Methods: A survey questionnaire was sent to all UK SPGIC (n = 29) providing endoscopy services for CD diagnosis. It was divided into four main subgroups: analyzing diagnosis of CD through adherence to the ESPGHAN (2012) guidelines, post-diagnosis care and long-term follow-up and discharge from pediatric services.
Results: All 29 responded. NBP was implemented in 28 of 29 centers. Five of 29 centers had already stopped HLA-DQ2/DQ8 testing for NBP diagnosis. Twenty six of 29 centers were performing endoscopy on screening-identified children (mostly asymptomatic, "at-risk" patients). Diagnosis was communicated by a doctor in 65% SPGIC (n = 19). Most centers (n = 23) waited 6-12 months post-diagnosis to start gluten-free oats. Routine vitamin D supplementation was commenced by 4 of 29 centers. All centers repeated TGA-IgA to assess normalization but at varying times post-GFD. Follow-up was with a combination of doctors/dieticians (n = 26). Eleven of 29 centers discharged their patient to primary care.

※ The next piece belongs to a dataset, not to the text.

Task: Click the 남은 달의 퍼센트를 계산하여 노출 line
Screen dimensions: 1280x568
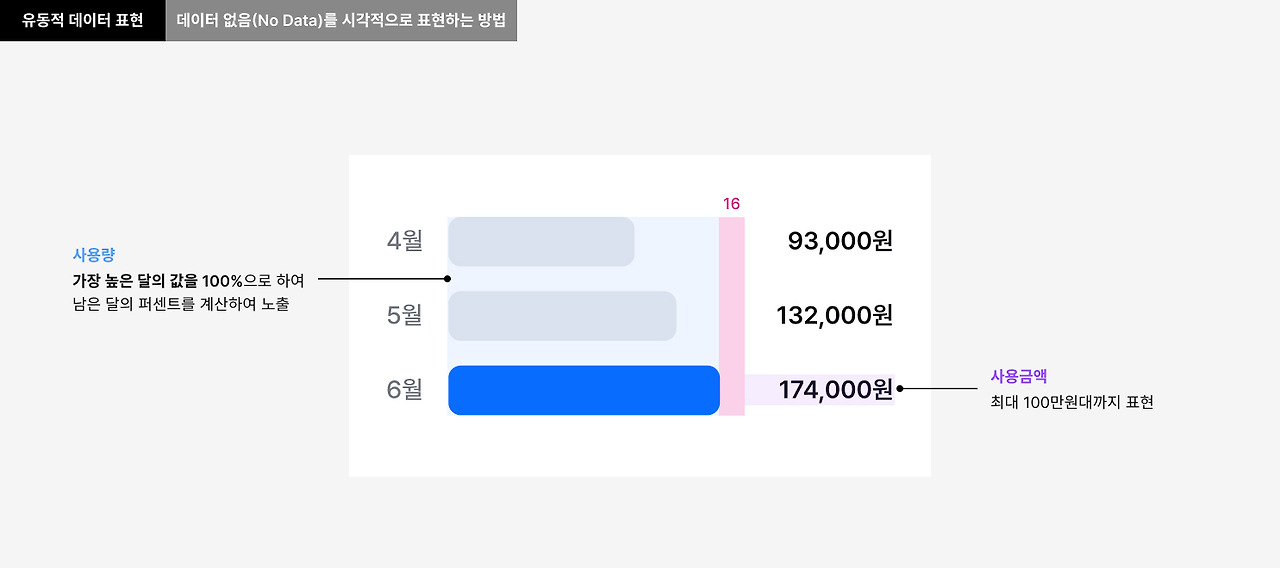Action: tap(181, 304)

Conclusions: There was excellent uptake of ESPGHAN guidelines (2012) in the UK and adherence to guidelines is generally good. Despite published evidence and pragmatic advice from the British Society of Paediatric Gastroenterology Hepatology and Nutrition and National Institute for Health and Care Excellence, significant differences remain in diagnostic and ongoing management practice and are opportunities for research and directive evidence-based follow-up guidance.